宮殿は外も中も美しく、荘厳な雰囲気でした。
『そこの者、暫し待たれよ。陛下がお話し中である。』
おどおどしながら、謁見の間に近づくと中から話し声が聞こえて来ます。
『……では、この国で扱うジパングの交易品は其方にまかせよう。』
『身に余る幸せでございます。』
『よいよい。アラビの貿易商には其方の高祖父のサウルより世話になっておる。今後とも頼む。……そうだ、アラビ王国に寄港した際はアブドゥル・マジード王とシェヘラザード妃にネフェルタリ4世がよしなにと伝えよ。』
『畏まりました。失礼します陛下。』
『うむ。……次の者、入って参れ。』
異国の商人との話が終わるとアズールに声がかかりました。
褐色の肌と金の髪飾りが美しい切り揃えられた黒髪。美しい顔には燃えるルビーのような目。豊かな胸に、美しさを彩る宝飾品。陛下が座る階段の上の玉座の横には紅い大きな蛇が陛下に撫でられていて、アズールが来るとその大きな蛇は静かに傅きました。

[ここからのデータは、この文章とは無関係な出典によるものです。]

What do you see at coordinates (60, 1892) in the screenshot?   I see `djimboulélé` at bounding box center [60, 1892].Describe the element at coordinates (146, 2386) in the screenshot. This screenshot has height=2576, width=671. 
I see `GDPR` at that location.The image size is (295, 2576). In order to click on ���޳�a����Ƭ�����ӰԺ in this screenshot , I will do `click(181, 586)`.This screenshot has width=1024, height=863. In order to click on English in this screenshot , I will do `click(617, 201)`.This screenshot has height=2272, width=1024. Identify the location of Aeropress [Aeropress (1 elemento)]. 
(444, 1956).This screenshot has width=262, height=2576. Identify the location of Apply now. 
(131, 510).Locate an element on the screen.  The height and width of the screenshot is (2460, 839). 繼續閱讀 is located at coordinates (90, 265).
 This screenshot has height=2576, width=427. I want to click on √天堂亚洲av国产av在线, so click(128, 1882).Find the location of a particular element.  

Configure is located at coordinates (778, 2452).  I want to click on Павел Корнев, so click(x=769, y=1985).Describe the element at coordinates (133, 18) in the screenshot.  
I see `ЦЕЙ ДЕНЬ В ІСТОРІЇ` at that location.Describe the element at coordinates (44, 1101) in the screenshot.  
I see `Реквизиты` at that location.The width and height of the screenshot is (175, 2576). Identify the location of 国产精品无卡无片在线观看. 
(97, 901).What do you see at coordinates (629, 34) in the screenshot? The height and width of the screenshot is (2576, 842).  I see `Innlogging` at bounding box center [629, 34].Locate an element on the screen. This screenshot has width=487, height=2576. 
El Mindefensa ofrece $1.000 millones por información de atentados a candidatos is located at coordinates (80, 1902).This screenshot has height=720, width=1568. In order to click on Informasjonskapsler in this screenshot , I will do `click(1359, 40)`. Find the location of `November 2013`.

アズールはその美しい姿に見惚れて我を忘れてしまいました。
『?……其の方、どうかしたか?』
『あっ……はい……貢物を…………。』
『うむ……何を言っておるか聞こえぬ。其の方、近う寄り話すがよい。』
アズールは失礼の無いように、恐る恐る玉座の近くへと進み出ました。
『偉大るファラオであらせられるネフェルタリ4世陛下にはご機嫌麗しく。』
『楽にせよ。して、其方の望みはなんだ?』
『ありません、ネフェルタリ陛下。』
『では何用で参った?』
『貢物をお持ちしました。こちらを……』
アズールは玉座の手前で跪くと、包みの布を解き、盆をネフェルタリ陛下に差し出すように高く掲げました。
『おぉ、これは素晴らしい。……虜の実の果実か?しかし、今は春ではない。秋の収穫を終えた時期であろう。如何にして手に入れた?』
『はい。今日の朝、果物畑の手入れをしていたところ、木になっているのを見つけました。この奇跡の果実はきっと、陛下に味わって頂く為に生まれて来たと思うのです。』
『其の方の殊勝な心がけに感謝しよう。……では早速、食してみようではないか。』
ネフェルタリ陛下は黄金に輝く虜の果実を手にとり食べ始めました。その姿は美しくも官能的です。アズールは陛下を見てぼーっとしてしまいました。
じゅるっ……じゅっ……こくん。
陛下はファラオである事を忘れて艶めかしく果汁を啜りました。